Extracted entries
+ + +
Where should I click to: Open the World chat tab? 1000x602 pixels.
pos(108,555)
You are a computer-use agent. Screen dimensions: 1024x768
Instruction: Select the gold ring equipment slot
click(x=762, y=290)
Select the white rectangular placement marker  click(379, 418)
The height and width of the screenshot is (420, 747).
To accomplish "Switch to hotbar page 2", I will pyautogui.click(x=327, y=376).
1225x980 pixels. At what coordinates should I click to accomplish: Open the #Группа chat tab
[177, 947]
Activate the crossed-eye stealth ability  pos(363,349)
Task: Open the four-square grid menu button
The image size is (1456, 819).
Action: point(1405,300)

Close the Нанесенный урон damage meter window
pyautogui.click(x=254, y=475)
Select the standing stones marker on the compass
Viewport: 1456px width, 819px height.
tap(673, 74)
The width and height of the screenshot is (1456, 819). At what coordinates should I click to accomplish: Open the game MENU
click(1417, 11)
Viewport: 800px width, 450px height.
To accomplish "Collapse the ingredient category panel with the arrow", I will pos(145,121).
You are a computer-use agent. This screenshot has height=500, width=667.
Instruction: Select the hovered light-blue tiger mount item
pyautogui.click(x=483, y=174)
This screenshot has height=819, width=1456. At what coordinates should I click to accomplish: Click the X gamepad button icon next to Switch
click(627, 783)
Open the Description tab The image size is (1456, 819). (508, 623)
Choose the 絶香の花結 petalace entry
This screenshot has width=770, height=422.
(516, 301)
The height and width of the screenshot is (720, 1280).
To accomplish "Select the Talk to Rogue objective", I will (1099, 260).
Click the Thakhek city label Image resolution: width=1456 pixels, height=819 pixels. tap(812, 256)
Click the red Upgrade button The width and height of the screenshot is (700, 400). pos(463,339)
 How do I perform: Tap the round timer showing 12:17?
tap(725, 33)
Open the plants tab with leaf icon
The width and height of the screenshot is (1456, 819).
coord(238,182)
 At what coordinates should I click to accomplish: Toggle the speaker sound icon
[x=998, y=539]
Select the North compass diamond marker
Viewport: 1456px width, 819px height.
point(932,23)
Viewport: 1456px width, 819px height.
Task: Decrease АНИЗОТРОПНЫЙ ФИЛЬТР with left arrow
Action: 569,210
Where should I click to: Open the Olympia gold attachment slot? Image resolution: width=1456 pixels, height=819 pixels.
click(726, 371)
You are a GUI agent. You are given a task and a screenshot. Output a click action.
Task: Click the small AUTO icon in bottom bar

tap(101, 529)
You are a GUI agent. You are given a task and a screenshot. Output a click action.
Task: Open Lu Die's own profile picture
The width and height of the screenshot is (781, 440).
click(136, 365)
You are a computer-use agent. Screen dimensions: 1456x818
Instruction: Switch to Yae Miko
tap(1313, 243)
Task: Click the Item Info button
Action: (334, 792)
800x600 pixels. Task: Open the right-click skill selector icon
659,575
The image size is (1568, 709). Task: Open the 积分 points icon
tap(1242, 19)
+ + +
TASK PROMPT: Copy out the lines word for word, starting with the line that contains "You are a computer-use agent. Screen dimensions: 1456x818" and continuing through the last line of the entries.

WRITTEN RESPONSE:
You are a computer-use agent. Screen dimensions: 1456x818
Instruction: Switch to Yae Miko
tap(1313, 243)
Task: Click the Item Info button
Action: (334, 792)
800x600 pixels. Task: Open the right-click skill selector icon
659,575
The image size is (1568, 709). Task: Open the 积分 points icon
tap(1242, 19)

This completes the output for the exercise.